In the records below, the line with "The height and" and every line after it must be written out exactly; no pictures belong in the result.
*** Opening of Data to use ***
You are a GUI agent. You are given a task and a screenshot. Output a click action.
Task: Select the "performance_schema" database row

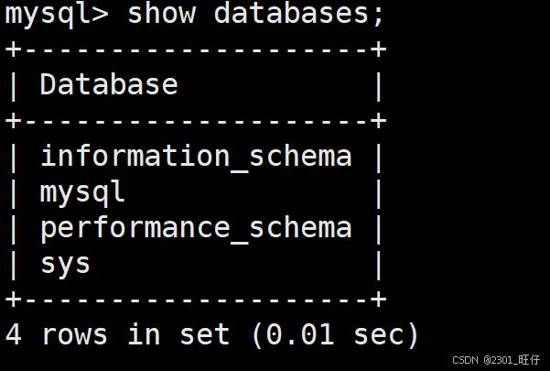[196, 227]
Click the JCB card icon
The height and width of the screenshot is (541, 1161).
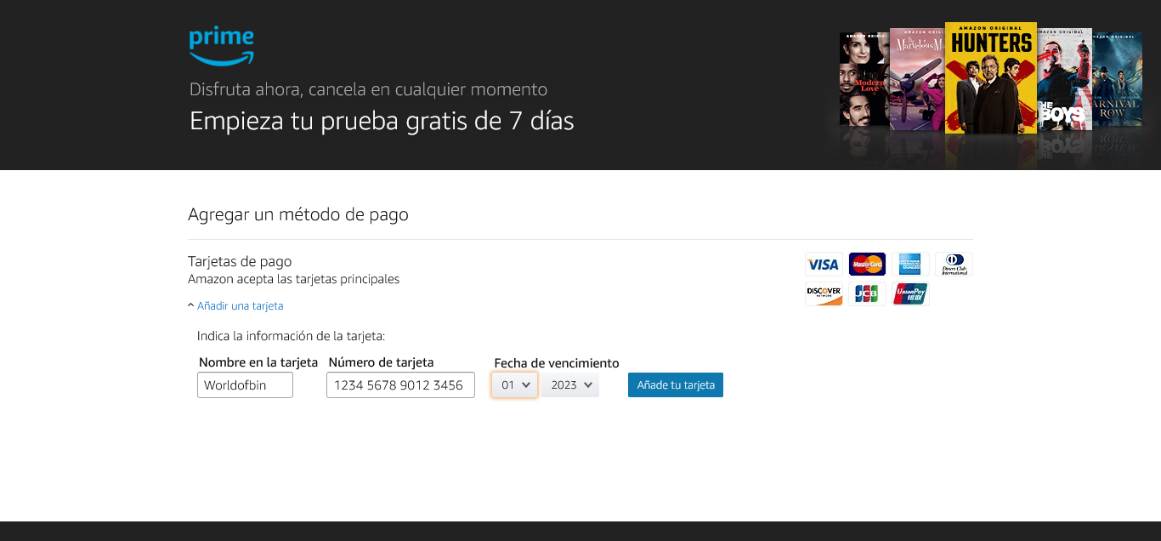click(x=867, y=293)
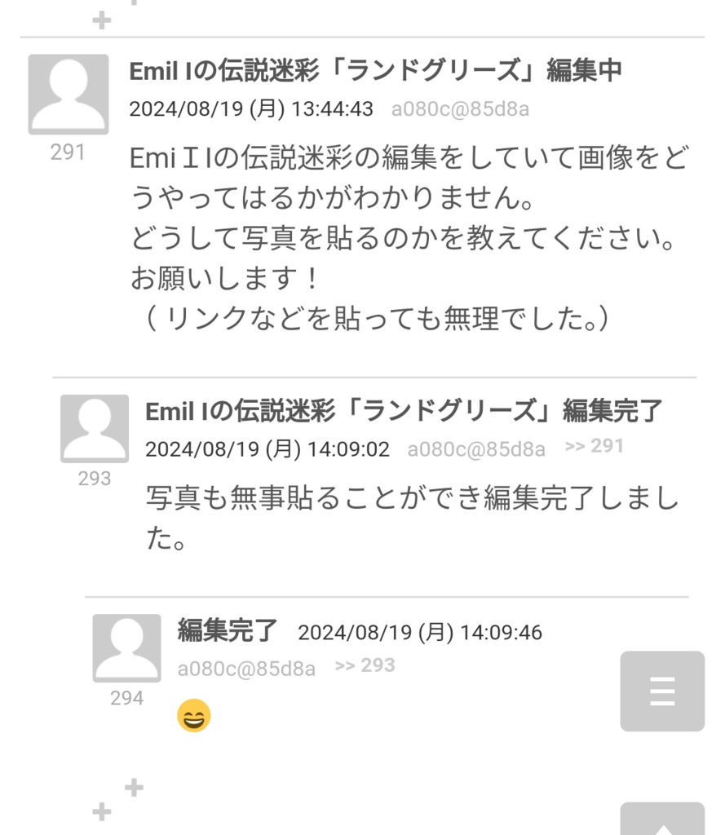
Task: Select comment number 293 label
Action: pos(95,478)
*** Close of Data to use ***
Reply
The height and width of the screenshot is (541, 1161).
click(x=867, y=293)
Task: Select comment number 293 label
Action: pos(95,478)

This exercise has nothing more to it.